TASK ITEM: Find the line in the entries below that contains "Task: Sort by". Repeat it exactly, and every line after it through the line that contains "Where should I click to: Click the Design".

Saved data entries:
═══
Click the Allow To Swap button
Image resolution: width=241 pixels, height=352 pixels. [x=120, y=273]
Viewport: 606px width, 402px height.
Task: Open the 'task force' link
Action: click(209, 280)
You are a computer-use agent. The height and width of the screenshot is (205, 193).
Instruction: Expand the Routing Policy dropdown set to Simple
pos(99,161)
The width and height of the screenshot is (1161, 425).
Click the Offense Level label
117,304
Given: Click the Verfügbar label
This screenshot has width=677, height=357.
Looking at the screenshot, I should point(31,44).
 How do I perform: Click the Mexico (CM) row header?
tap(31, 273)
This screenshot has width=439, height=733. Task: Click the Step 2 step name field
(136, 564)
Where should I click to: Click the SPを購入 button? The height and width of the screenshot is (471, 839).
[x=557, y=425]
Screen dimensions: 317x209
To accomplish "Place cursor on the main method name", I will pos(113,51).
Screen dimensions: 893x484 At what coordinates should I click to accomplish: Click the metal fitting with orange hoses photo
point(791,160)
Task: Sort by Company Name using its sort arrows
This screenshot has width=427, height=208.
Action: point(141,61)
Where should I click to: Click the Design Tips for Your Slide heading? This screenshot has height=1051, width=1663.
═══
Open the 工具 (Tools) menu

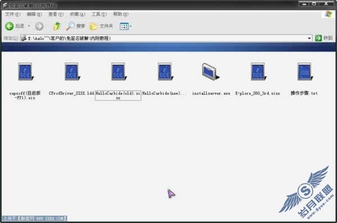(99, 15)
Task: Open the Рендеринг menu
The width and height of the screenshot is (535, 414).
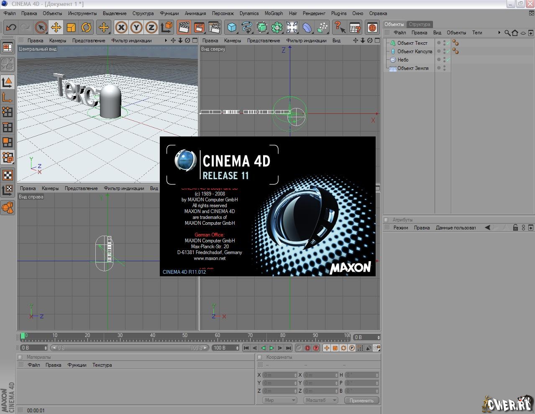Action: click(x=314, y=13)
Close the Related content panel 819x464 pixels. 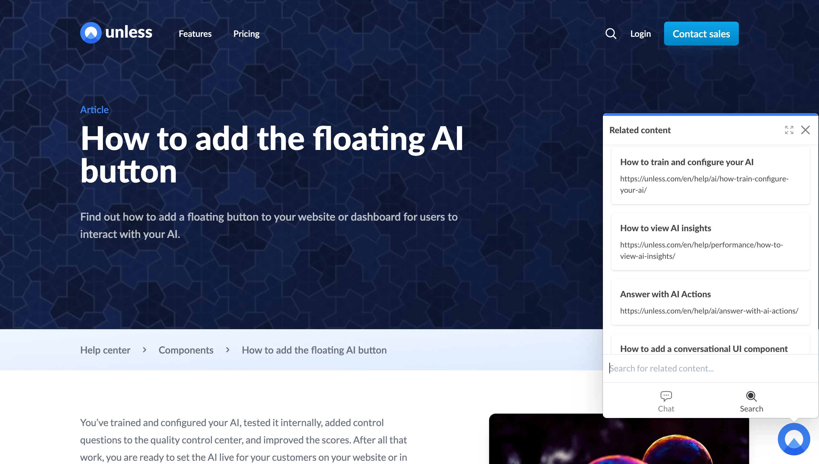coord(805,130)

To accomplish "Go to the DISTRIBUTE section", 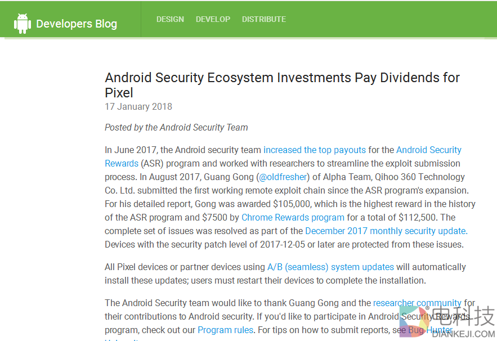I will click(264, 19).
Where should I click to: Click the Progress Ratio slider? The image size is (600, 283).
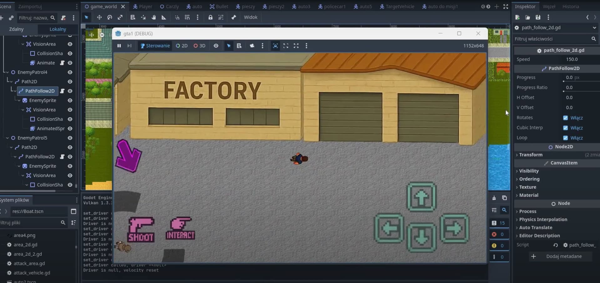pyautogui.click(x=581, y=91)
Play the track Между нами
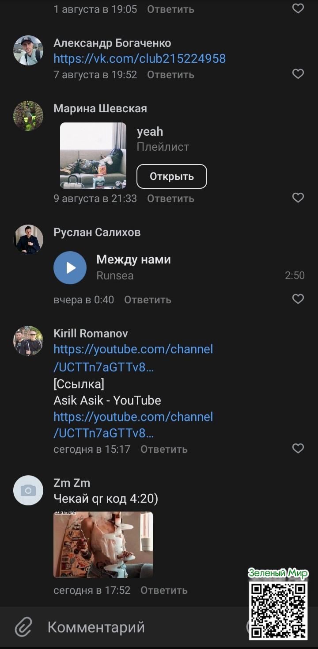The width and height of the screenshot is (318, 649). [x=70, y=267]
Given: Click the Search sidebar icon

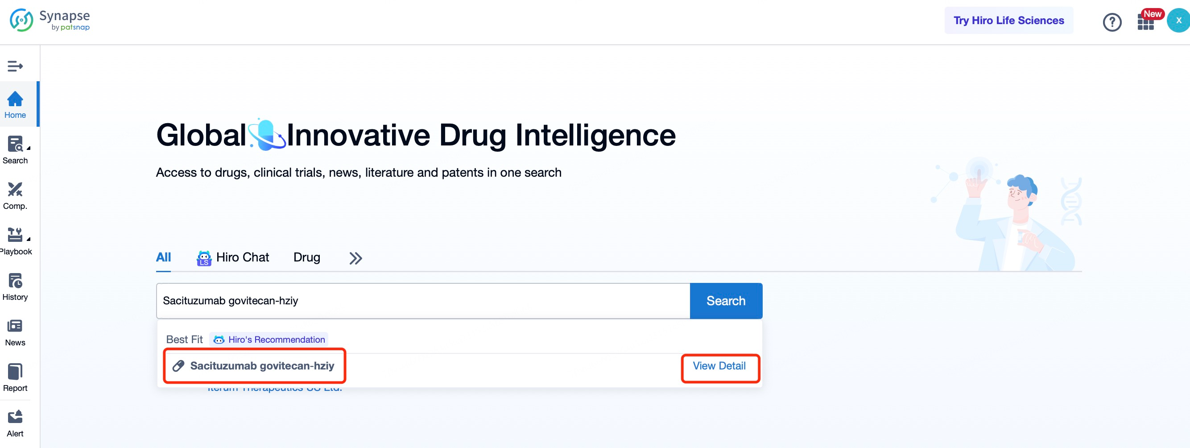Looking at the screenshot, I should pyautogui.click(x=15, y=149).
═══
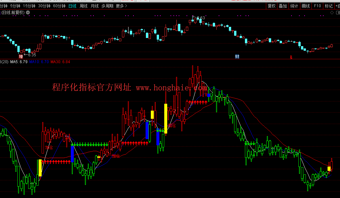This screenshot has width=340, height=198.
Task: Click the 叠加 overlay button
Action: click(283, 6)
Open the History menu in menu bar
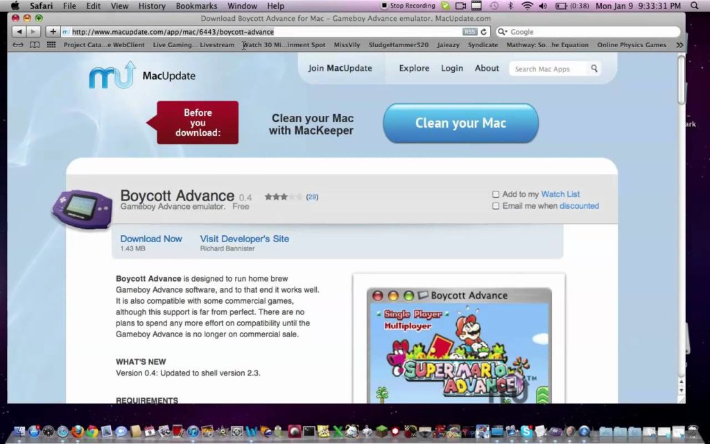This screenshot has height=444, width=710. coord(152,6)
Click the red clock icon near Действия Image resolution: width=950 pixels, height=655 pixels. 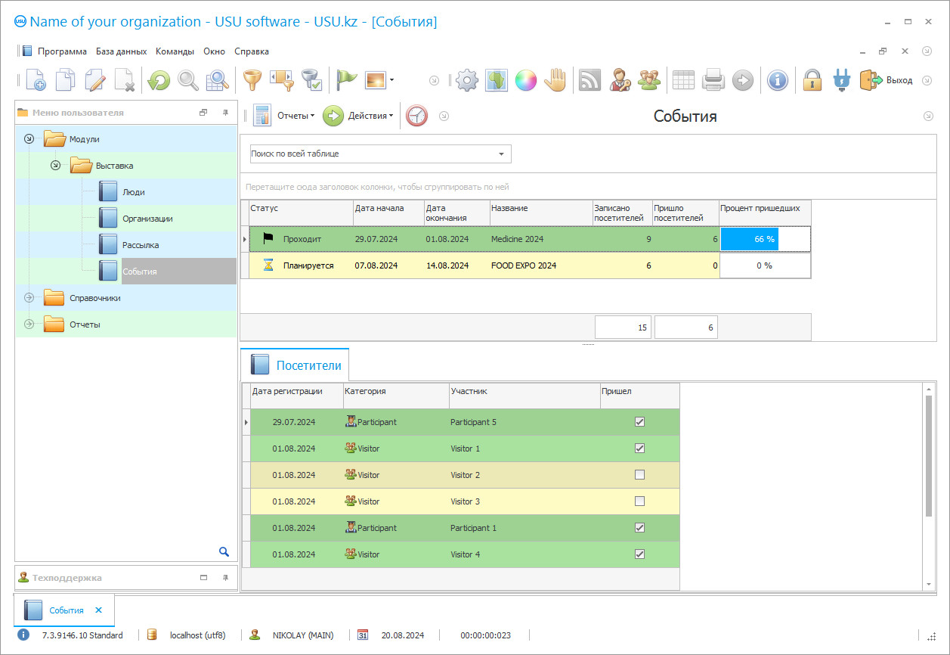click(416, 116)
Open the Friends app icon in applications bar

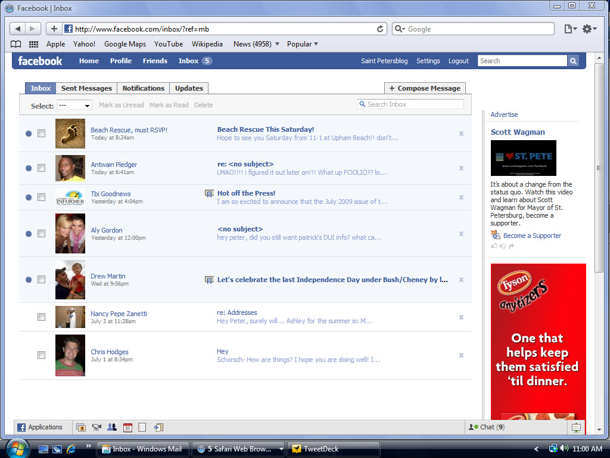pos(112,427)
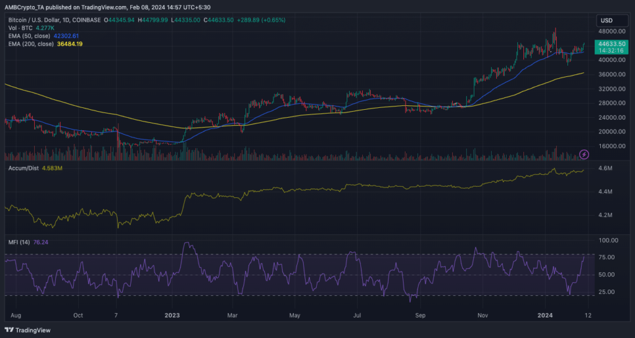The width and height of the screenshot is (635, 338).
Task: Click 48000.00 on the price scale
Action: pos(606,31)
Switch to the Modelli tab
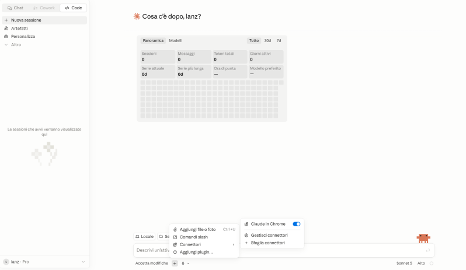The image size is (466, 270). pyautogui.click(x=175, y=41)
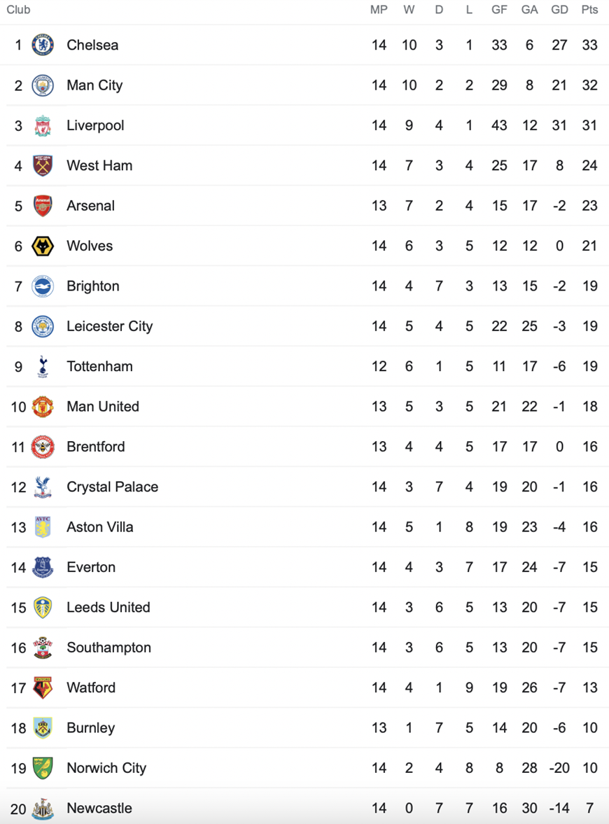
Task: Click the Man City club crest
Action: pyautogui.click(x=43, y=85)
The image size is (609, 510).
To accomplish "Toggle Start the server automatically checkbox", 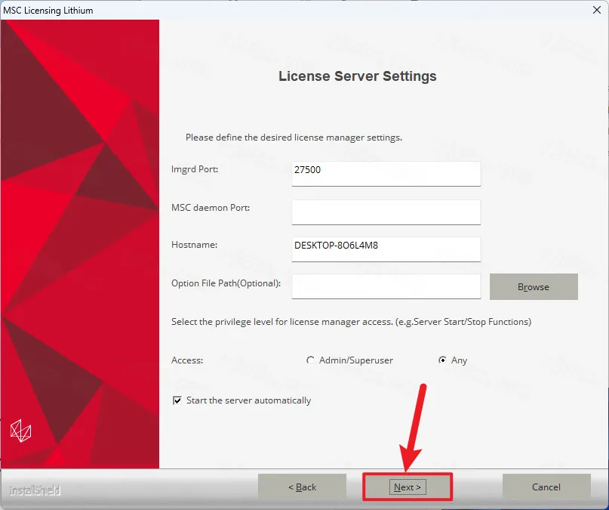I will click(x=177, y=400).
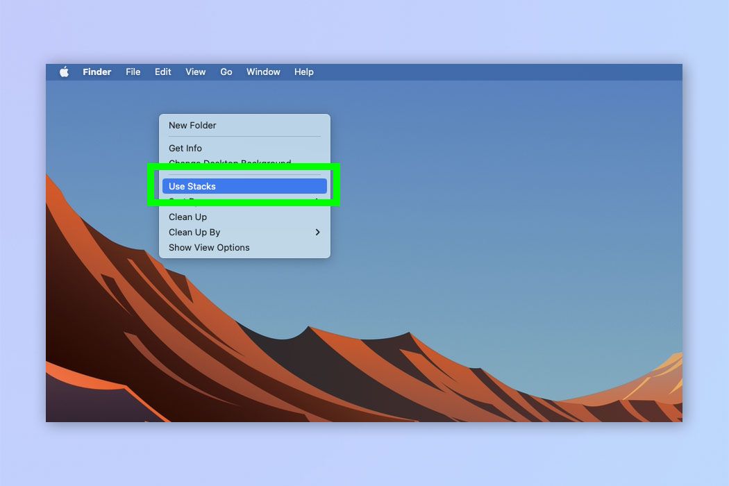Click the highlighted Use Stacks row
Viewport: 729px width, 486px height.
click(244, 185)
═══
SOLVED PROBLEM:
Task: Sort by Company Name using its sort arrows
This screenshot has width=427, height=208.
Action: point(141,61)
Where should I click to: Click the Design Tips for Your Slide heading? This screenshot has height=1051, width=1663.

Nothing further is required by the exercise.